◆ Task description
Report how many lines of the entries below contain the string "width", matching case exactly. Give only the number.

◆ Dataset excerpts
☆ ☆ ☆

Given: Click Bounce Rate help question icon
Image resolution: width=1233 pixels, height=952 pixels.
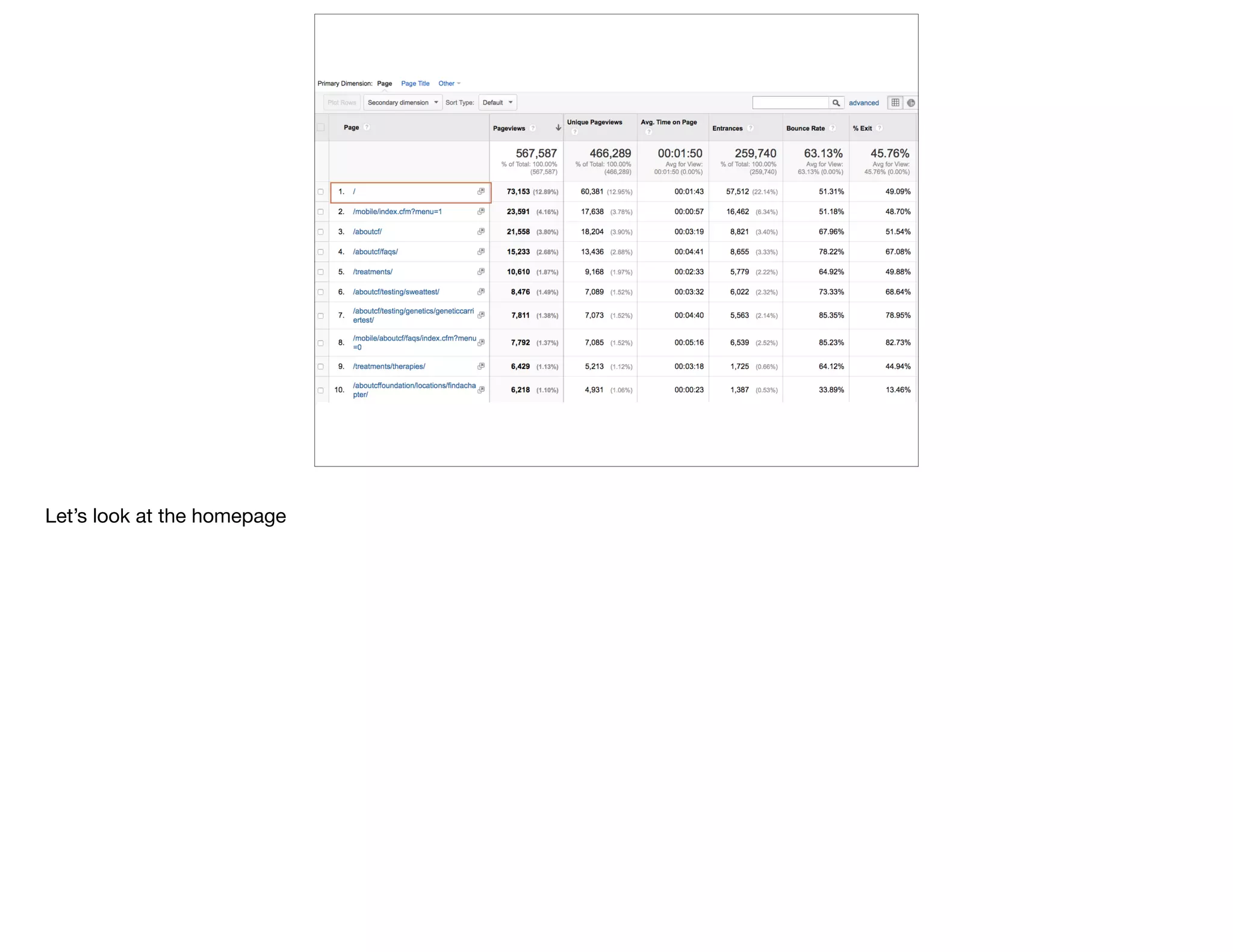Looking at the screenshot, I should coord(833,128).
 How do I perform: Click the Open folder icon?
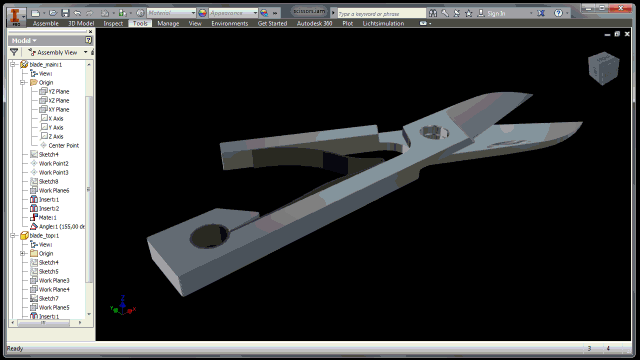click(x=53, y=13)
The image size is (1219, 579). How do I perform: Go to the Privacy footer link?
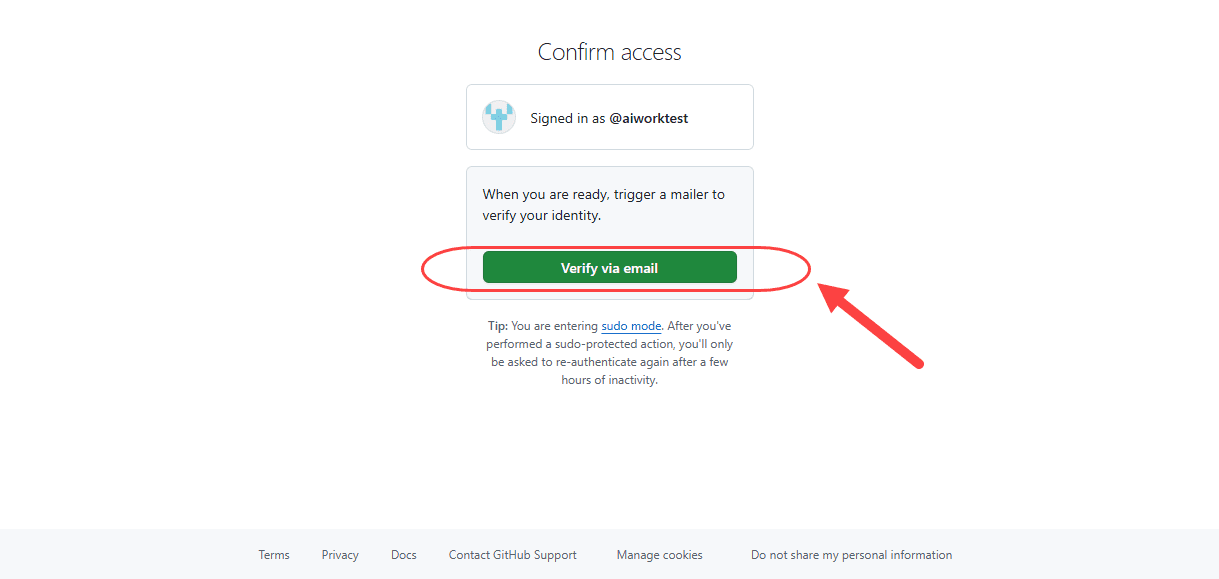(x=340, y=555)
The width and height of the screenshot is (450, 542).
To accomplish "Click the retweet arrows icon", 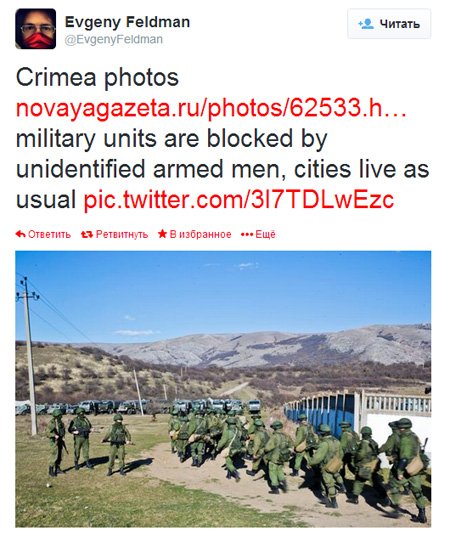I will pos(87,235).
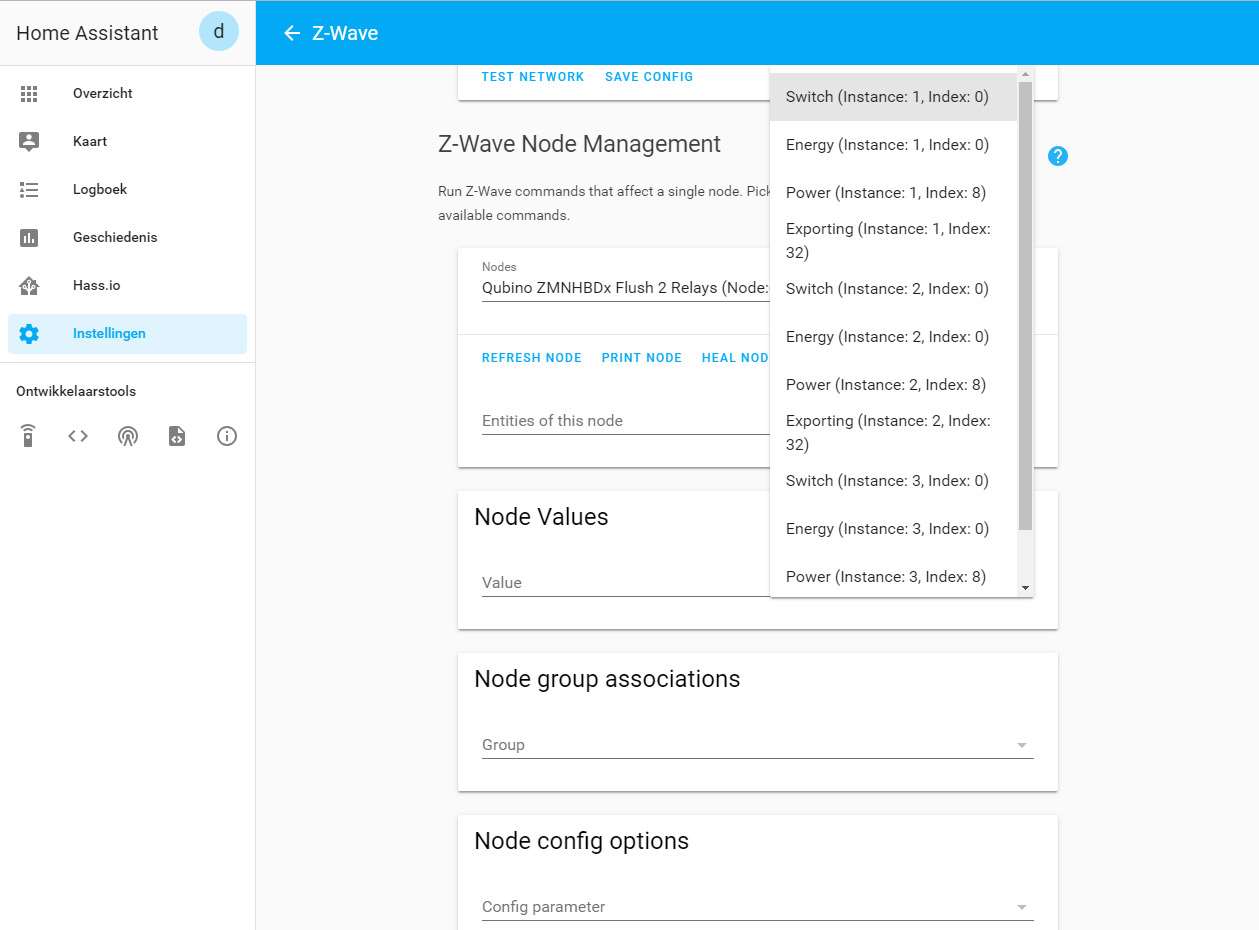Screen dimensions: 1259x930
Task: Open the Templates code brackets icon
Action: point(78,436)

☆ ☆ ☆

◆ Result for this task
2